This is what I remember about Musical Chairs, the one-night fundraising gala that helped establish The Guild Of Canadian Musical Theatre Writers in 1982.
It was an amazing night, and it felt like everyone who was anyone in the Toronto musical theatre seven was there, either onstage or in the audience. There was a cast of 90 performers, and a 24 piece orchestra.
We held the show at what was then The Talk Of Toronto Dinner Theatre, 410 Sherbourne St. Jeff Braunstein produced and directed the show through his company, Asterisk Productions, and I’m not sure even he remembers how he could possibly have coordinated a show that big.
Stephen Witkin was the Head Writer, and there were some amazing sketches – complete mini-musicals – in the show. One of my favourites was a send-up of Anne Of Green Gables set in the Caribbean that featured Salome Bey and Denis Simpson. Another, “Beaver On The Roof”, sent up the typical “Canadian” musical (not unlike the ones I write).

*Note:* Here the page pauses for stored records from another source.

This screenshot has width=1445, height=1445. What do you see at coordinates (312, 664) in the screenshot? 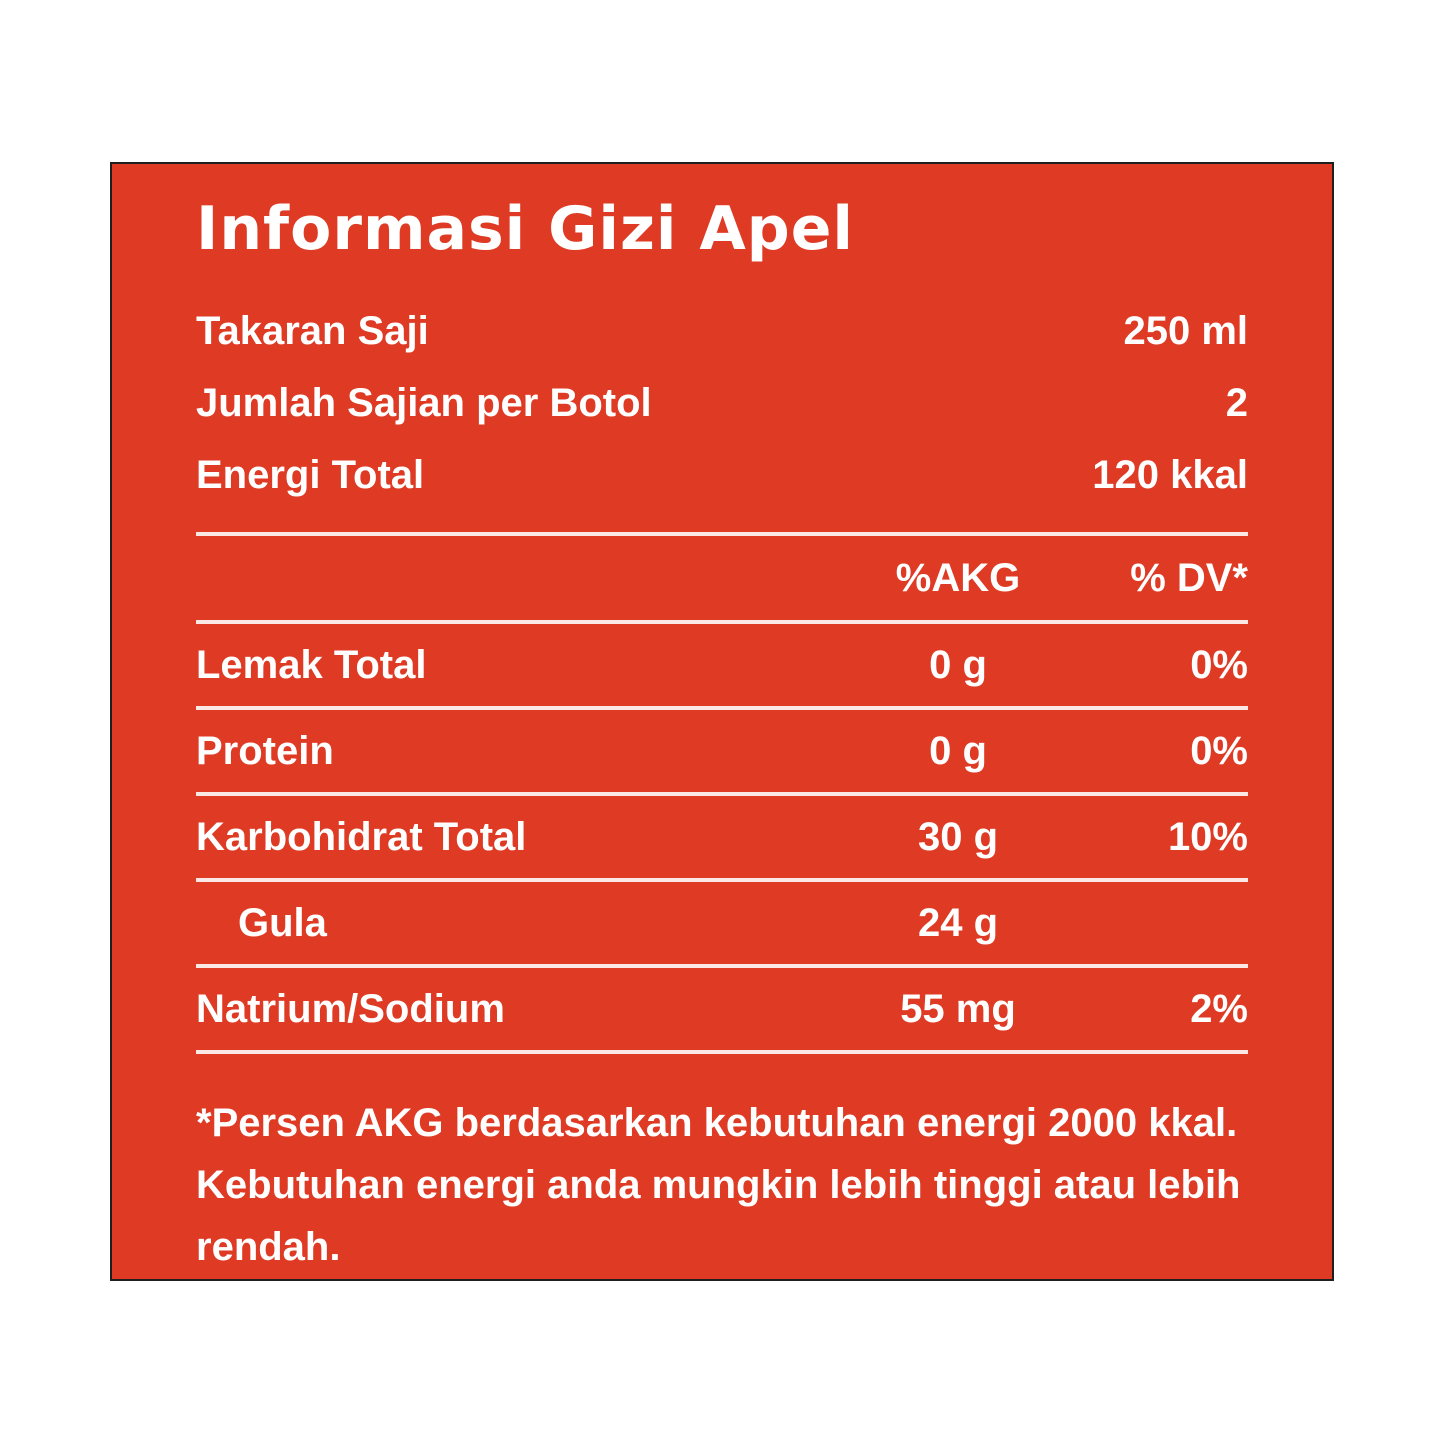
I see `nutrient-label: Lemak Total` at bounding box center [312, 664]. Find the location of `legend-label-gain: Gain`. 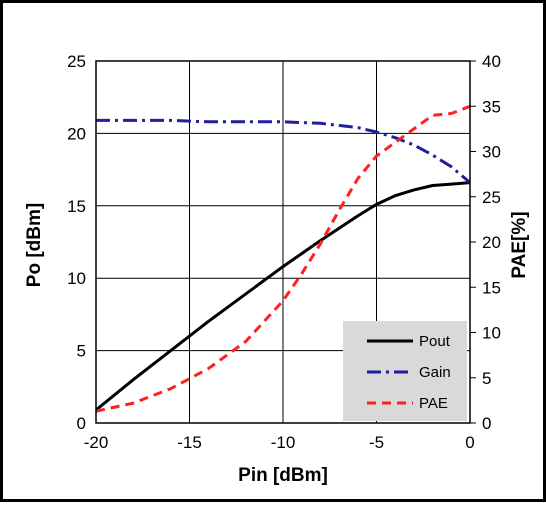

legend-label-gain: Gain is located at coordinates (435, 372).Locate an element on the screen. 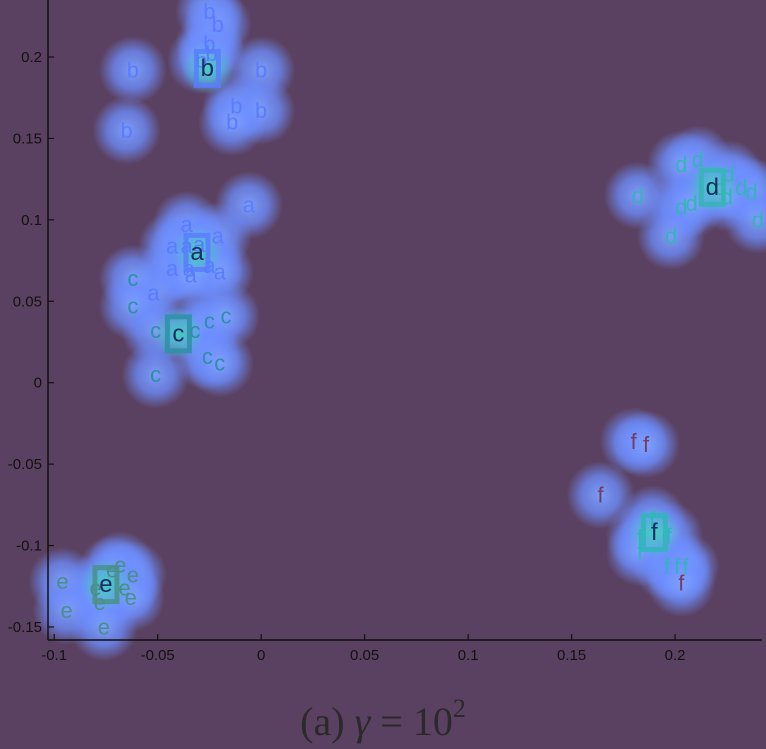  halo-c is located at coordinates (220, 364).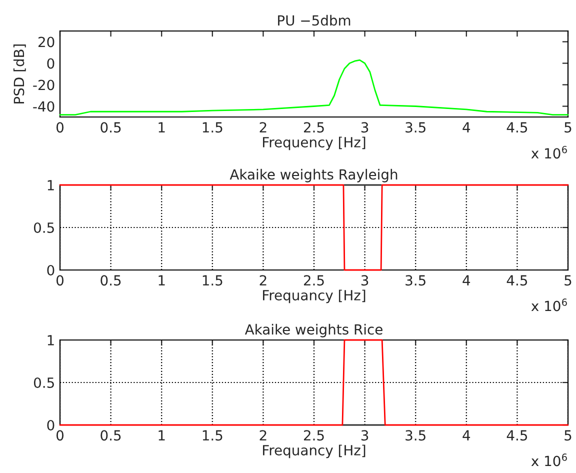  What do you see at coordinates (314, 143) in the screenshot?
I see `x-axis-title: Frequency [Hz]` at bounding box center [314, 143].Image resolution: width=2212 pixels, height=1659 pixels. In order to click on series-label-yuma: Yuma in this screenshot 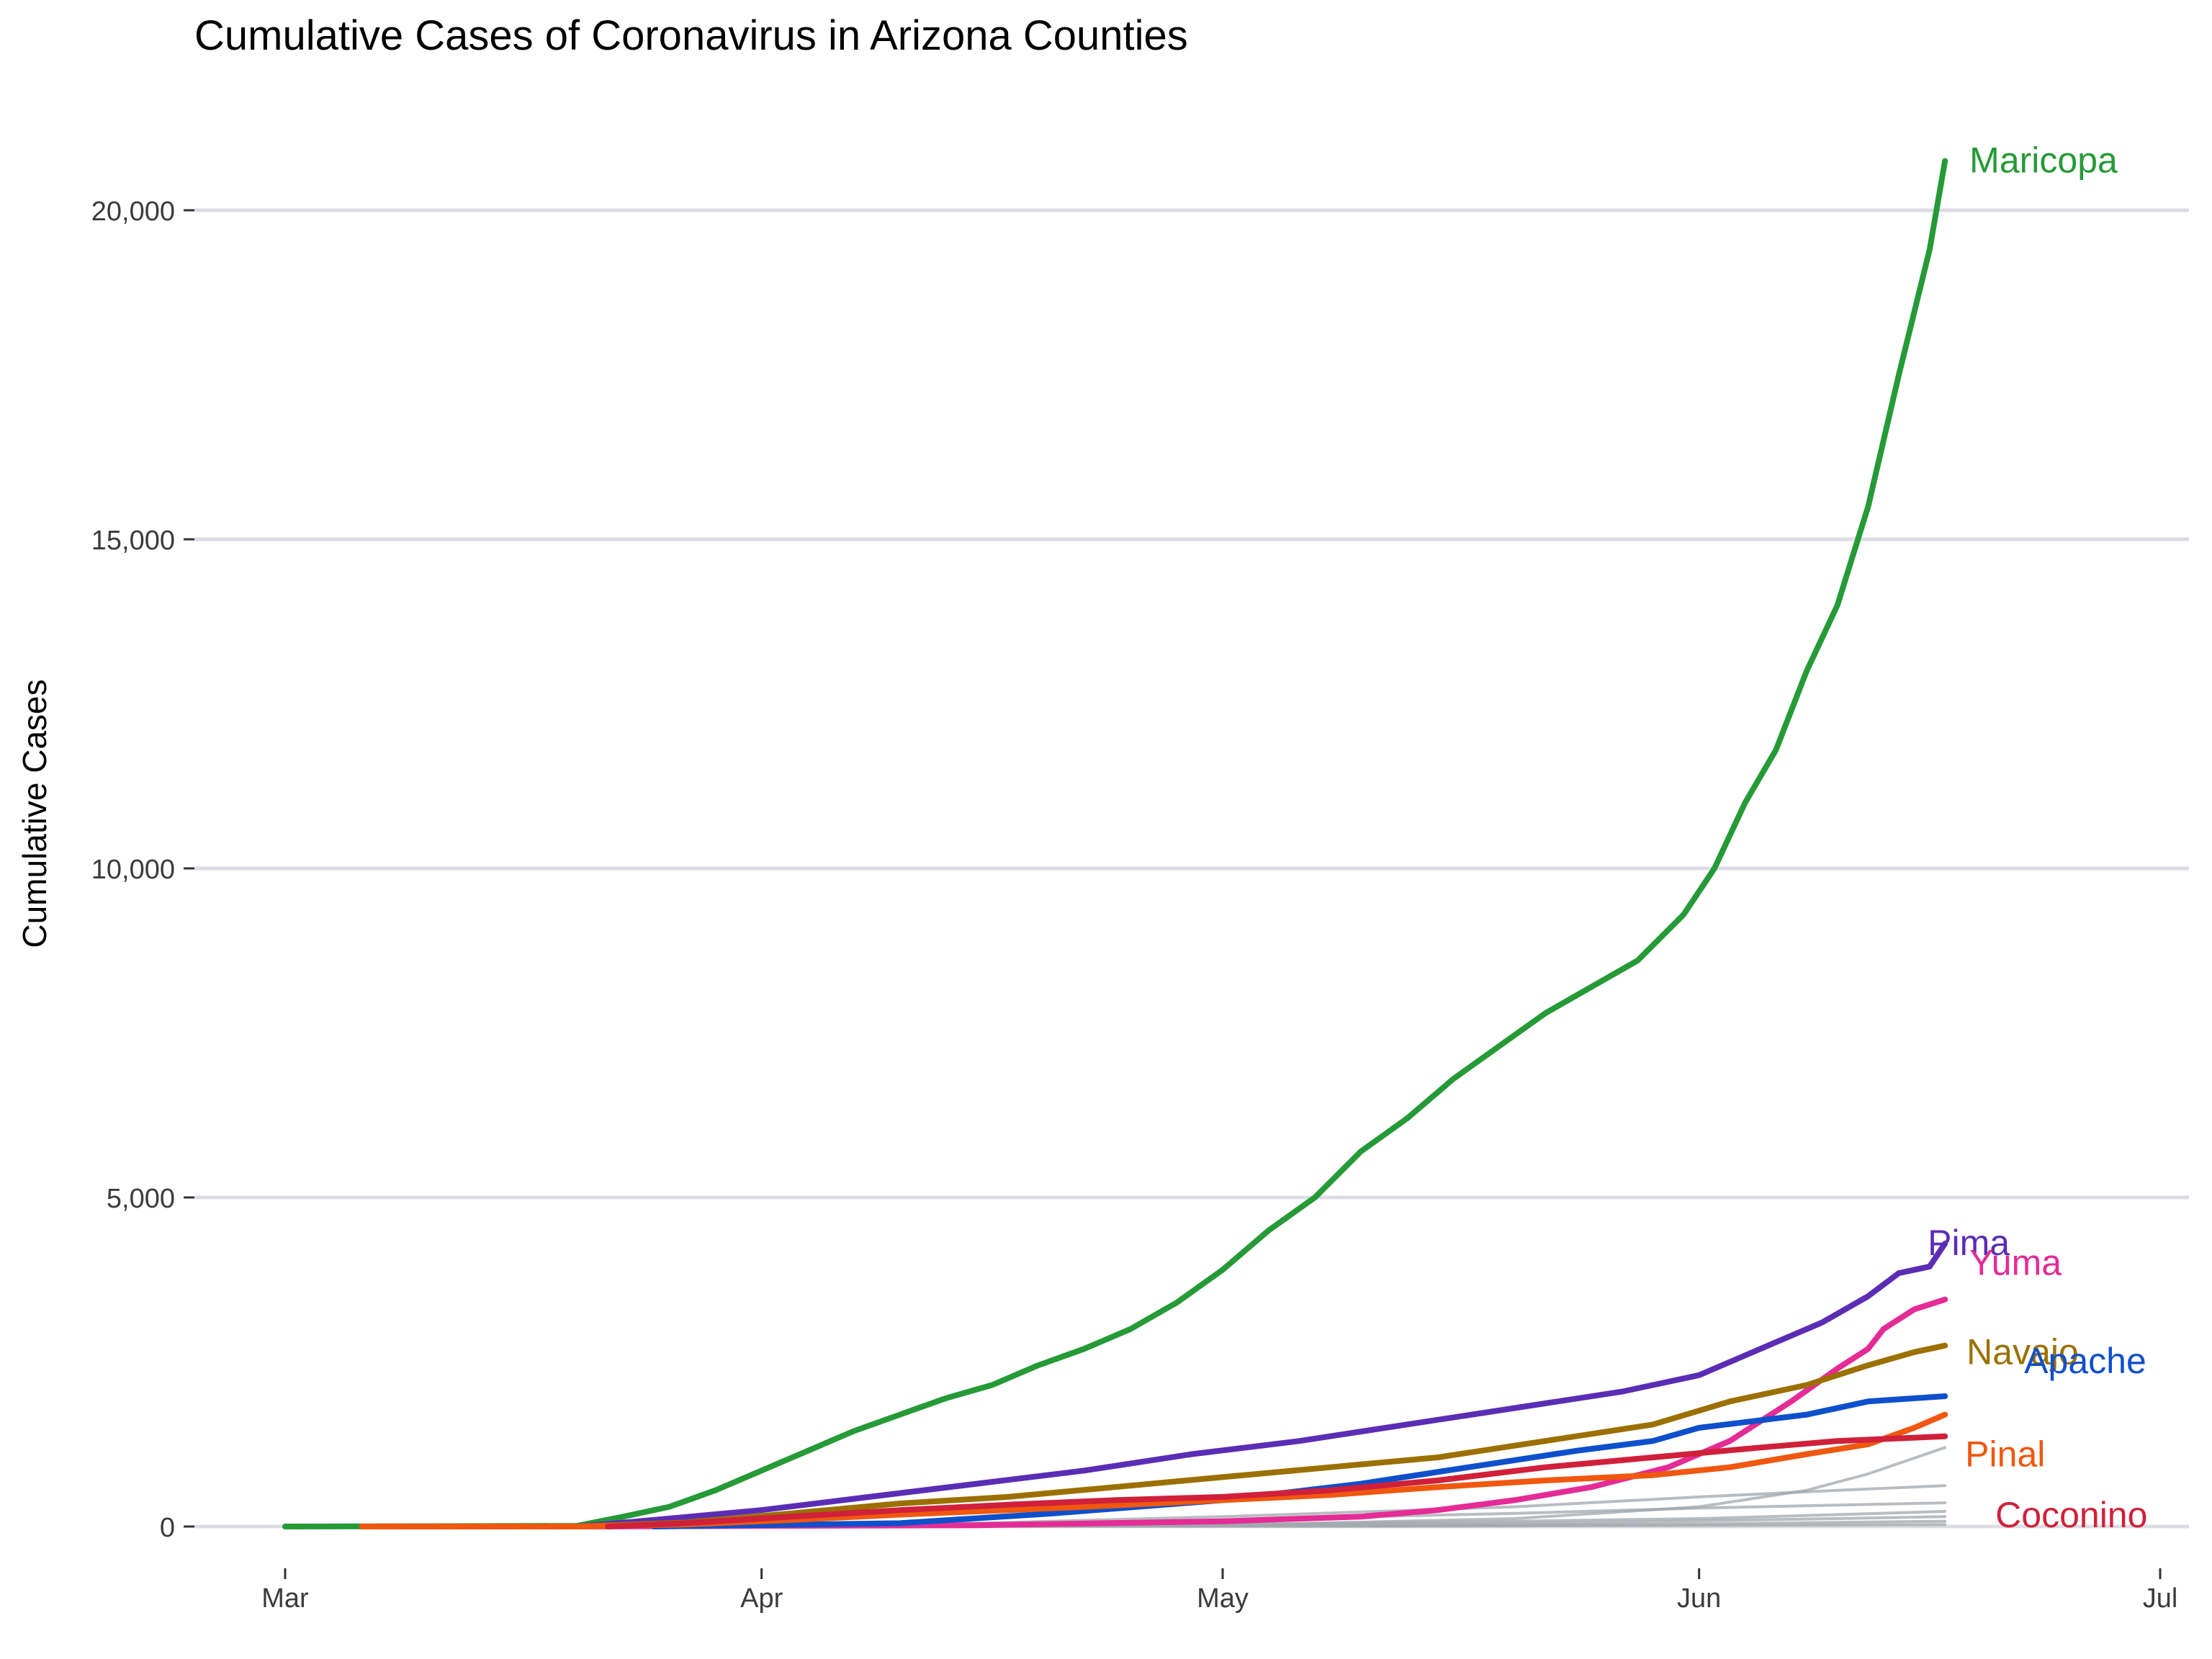, I will do `click(2016, 1263)`.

I was the Executive Producer and I remember getting phone calls on the day of the already sold-out performance from movers and shakers in the Toronto Theatre scene who were begging and demanding to be allowed to come.
BMI Canada had been sponsoring the Lehman Engel Musical Theatre Workshops in Toronto since the early 1970’s. Many successful Canadian Musical Theatre writers – David Warrack, Joey Miller, Leslie Arden, Stephen Witkin, Bob Ashley, and a very long list of others – had been a part of these workshops.
When BMI chose to stop their sponsorship, a number of us – probably led by David Warrack, who led pretty much everything back then – decided to start what would become The Guild Of Canadian Musical Theatre Writers, through which we would continue to bring Lehman to Toronto to lead his workshops. The money raised from Musical Chairs went to helping make that happen.
(If you don’t know who Lehman Engel was, shame on you.)
There have been hundreds of Gala Fundraisers in Toronto since that night in May, 1982, but I’m not sure many of them have topped this one for the wealth of talent involved.
That’s what I remember. Who else remembers what else?